Flood devastation

One hopes that at least some prevention measures will be put in place to minimise further displacement and losses.


Editorial August 16, 2011

For obvious reasons, as the heaviest downpours of the 2011 monsoon season begin in both Punjab and Sindh, the rains bring with them a great deal of anxiety. The memories of the havoc caused in 2010 are still fresh in many minds. But what is worrying is the indication that inadequate measures are in place to save people from suffering. The Sindh chief minister said on August 16 that over a million people have been affected in Badin, Tando Muhammad Khan and Mirpur Khas. The National Disaster Management Authority, in its briefing to the prime minister, also stated that people had been marooned, with the navy staging rescues. The president has ordered an inquiry and the prime minister has distributed relief goods, but there is doubt as to whether these steps translate into any real relief for panic-stricken people, some of whom have not recovered from the devastation inflicted last year.
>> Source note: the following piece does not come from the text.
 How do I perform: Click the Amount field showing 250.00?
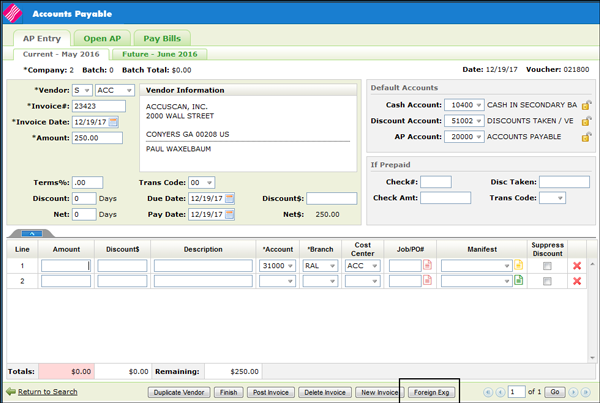(97, 138)
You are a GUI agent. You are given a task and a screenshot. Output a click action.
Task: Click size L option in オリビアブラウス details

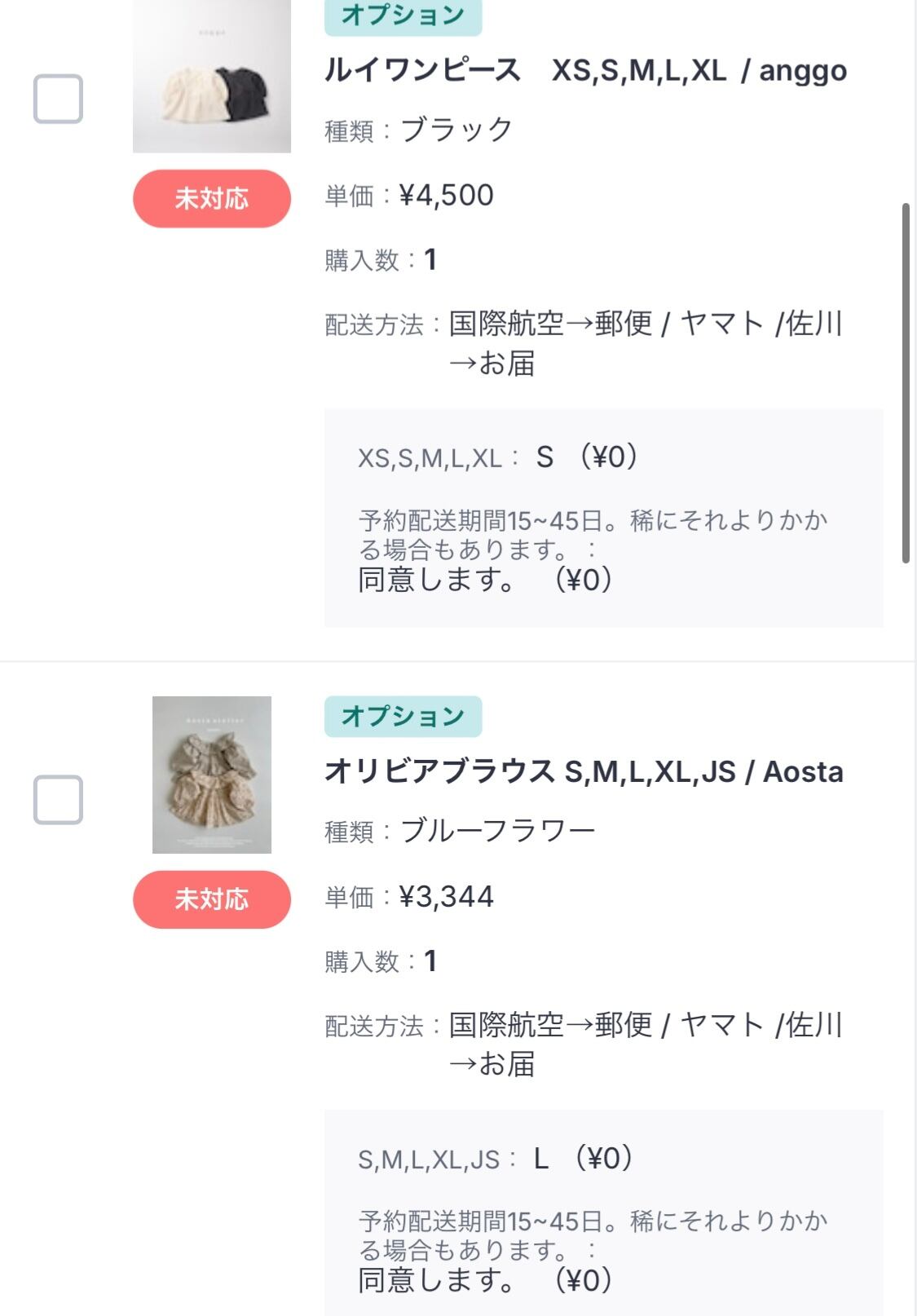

Some media reports have spoken of shortages of food and other vital items in the region, which has been declared ‘calamity-hit’ by the Sindh chief minister. In the absence of adequate relief camps, help to victims is mainly being provided by other locals people not as badly affected. This situation does not say much for management by the government. As several international agencies have warned, there appears to be a lack of disaster-readiness and no evidence that lessons have been learnt from last year. While it is not possible to anticipate every twist a natural disaster may take, the monsoon itself comes as no surprise. Plans to distribute food and vital supplies and issue early warnings should have been put in place well in advance. But such forward-thinking it seems is not the strong point of our administrators and the brunt of this weakness is borne by the people. Concern over the maintenance of dykes and drains by the irrigation department had been raised last year too. So too had a whole range of other issues. But it seems too little has been done to translate discussions at meetings into realities on the ground, and the results of this failure are visible today in Badin. The monsoon is far from over and one hopes that at least some prevention measures will be put in place to minimise further displacement and losses.



Published in The Express Tribune, August 17th, 2011.